- Cheatham in 1983

Background information
- Born: February 24, 1948 Detroit, Michigan, U.S.
- Died: November 29, 2013 (aged 65) London, England
- Genres: R&B, soul, funk, boogie
- Occupation: Singer
- Instrument: Vocals
- Years active: 1969–2013
- Labels: MCA, Critique, Warlock, Positiva, Native Soul
- Formerly of: Jocelyn Brown, Room 5

= Oliver Cheatham =

American singer (1948–2013)

Oliver Cheatham (February 24, 1948 – November 29, 2013) was an American contemporary R&B singer who is best remembered for his 1983 hit "Get Down Saturday Night". The song was sampled by Italian DJ Room 5 on his 2003 single "Make Luv", which reached number one on the UK chart, as well as by British DJ Michael Gray on his 2004 single "The Weekend".

==Biography==
Cheatham was born in Detroit, Michigan. Encouraged by his mother to sing, over the years he joined several local groups including the Young Sirs, Mad Dog and the Pups and Gaslight before releasing a single, "Hard Times" on the Tier record label. He then joined another group, the Sins of Satan, the group later being renamed as Roundtrip. They finally took Cheatham's first name and recorded two albums as Oliver.

Cheatham then signed for MCA Records as a solo singer. He worked with Al Hudson of the band One Way on his first album, The Boss.

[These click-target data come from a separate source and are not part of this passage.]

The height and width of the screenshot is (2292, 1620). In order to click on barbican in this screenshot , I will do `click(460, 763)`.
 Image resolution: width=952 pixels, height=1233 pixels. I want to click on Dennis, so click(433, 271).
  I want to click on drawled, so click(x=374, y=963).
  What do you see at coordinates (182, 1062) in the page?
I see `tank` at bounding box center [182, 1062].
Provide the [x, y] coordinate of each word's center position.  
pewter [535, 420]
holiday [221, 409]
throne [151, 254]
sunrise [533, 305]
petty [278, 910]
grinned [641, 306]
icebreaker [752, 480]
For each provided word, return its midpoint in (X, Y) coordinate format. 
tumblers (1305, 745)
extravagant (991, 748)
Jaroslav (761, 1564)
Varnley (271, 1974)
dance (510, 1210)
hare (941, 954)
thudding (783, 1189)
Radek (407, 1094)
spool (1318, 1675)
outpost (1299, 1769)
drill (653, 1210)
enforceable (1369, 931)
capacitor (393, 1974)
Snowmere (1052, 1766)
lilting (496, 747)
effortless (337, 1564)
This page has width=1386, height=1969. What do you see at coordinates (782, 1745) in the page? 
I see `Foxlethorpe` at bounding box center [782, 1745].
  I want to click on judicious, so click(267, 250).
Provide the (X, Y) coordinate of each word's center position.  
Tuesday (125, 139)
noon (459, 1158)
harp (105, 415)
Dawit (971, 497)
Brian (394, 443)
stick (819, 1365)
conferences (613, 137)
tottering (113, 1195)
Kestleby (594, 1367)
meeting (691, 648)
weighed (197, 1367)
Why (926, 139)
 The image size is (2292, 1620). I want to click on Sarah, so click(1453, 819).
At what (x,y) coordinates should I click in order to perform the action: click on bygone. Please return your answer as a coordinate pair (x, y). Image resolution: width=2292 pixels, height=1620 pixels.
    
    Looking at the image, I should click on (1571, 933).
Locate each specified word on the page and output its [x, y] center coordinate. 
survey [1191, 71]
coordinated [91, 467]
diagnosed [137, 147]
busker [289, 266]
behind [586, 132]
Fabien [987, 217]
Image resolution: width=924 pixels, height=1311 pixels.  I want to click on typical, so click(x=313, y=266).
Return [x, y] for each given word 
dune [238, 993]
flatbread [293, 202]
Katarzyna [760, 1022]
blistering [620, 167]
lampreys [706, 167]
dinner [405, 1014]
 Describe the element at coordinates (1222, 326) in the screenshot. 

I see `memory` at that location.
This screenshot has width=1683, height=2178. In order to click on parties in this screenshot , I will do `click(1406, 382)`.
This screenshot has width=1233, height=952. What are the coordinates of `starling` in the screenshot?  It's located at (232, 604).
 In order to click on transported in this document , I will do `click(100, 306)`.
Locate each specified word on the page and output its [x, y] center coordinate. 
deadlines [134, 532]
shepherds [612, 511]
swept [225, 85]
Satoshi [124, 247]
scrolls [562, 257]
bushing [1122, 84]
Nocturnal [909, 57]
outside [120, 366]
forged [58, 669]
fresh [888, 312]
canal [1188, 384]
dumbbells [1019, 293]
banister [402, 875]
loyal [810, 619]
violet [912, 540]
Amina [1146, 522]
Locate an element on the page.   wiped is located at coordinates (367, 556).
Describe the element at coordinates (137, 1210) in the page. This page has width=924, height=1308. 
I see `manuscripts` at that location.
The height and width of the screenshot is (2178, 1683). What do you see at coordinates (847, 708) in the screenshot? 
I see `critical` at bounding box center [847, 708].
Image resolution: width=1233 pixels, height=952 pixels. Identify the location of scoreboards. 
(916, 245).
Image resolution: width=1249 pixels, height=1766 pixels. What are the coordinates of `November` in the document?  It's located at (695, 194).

His first chart success came in 1983 with "Get Down Saturday Night", co-written by Cheatham and One Way's Kevin McCord, which reached No. 37 on the Billboard R&B chart, and also reached No. 38 on the UK Singles Chart. The album, Saturday Night, produced by Al Perkins, was released the same year. In 1986, he moved to the Critique label, and had further success in the US with the singles "S.O.S." (R&B chart No. 35), and "Celebrate (Our Love)". Other Cheatham singles included "Mama Said", "Put a Little Love in Your Heart", "Things to Make U Happy", and "Wish on a Star". After moving to the New York-based Warlock label, he recorded "Turn Out the Lights" and "Mindbuster" with Jocelyn Brown. He spent much of the 1990s working as a backing singer with artists including Leo Sayer, and released his final album, Stand for Love, in 2002.

He returned to the charts in 2003, when he was featured on Room 5's UK number one single "Make Luv", which sampled "Get Down Saturday Night", though Cheatham re-recorded his vocal parts for later releases. The track was featured on a commercial for Lynx deodorant on British TV. Its success in the UK led Cheatham to relocate to Surrey, England, and he recorded in London for the Native Soul record label.

Elements of "Get Down Saturday Night" were also used in Michael Gray's 2004 hit "The Weekend". It also featured in Grand Theft Auto: Vice City and Ex Machina. The track was also sampled in Lino di Meglio's 2013 song "I Can't Live Without".

Cheatham died on November 29, 2013, at the age of 65, following a heart attack in his sleep.

==Discography==
===Albums===

| Year | Album | US R&B |
| 1982 | The Boss | — |
| 1983 | Saturday Night | 52 |
| 1987 | Go for It | — |
| 1994 | Stand for Love | — |
| 1995 | So Sensational | — |
| 2002 | Stand for Love | — |
"—" denotes releases that did not chart.

===Singles===

| Year | Single | Chart positions |  | Certifications |
| US R&B | UK |
| 1982 | "Make Up Your Mind" | — | — |  |
| "Everybody Wants to Be the Boss" | — | — |  |
| 1983 | "Get Down Saturday Night" | 37 | 38 |  |
| "Bless the Ladies" | — | — |  |
| "Just to Be with You" | — | — |  |
| 1986 | "S.O.S." | 35 | — |  |
| "Celebrate (Our Love)" | 87 | — |  |
| 1987 | "Be Thankful for What You've Got" | — | — |  |
| 1988 | "Go for It" | — | — |  |
| 1990 | "Turn Out the Lights" (feat. Jocelyn Brown) | 70 | — |  |
| 1991 | "Put a Little Love in Your Heart" | — | — |  |
| 1992 | "Things to Make U Happy" | — | — |  |
| 2003 | "Make Luv" (Room 5 feat. Oliver Cheatham) | — | 1 | BPI: Platinum; |
| "Music and You" (Room 5 feat. Oliver Cheatham) | — | 38 |  |
"—" denotes releases that did not chart.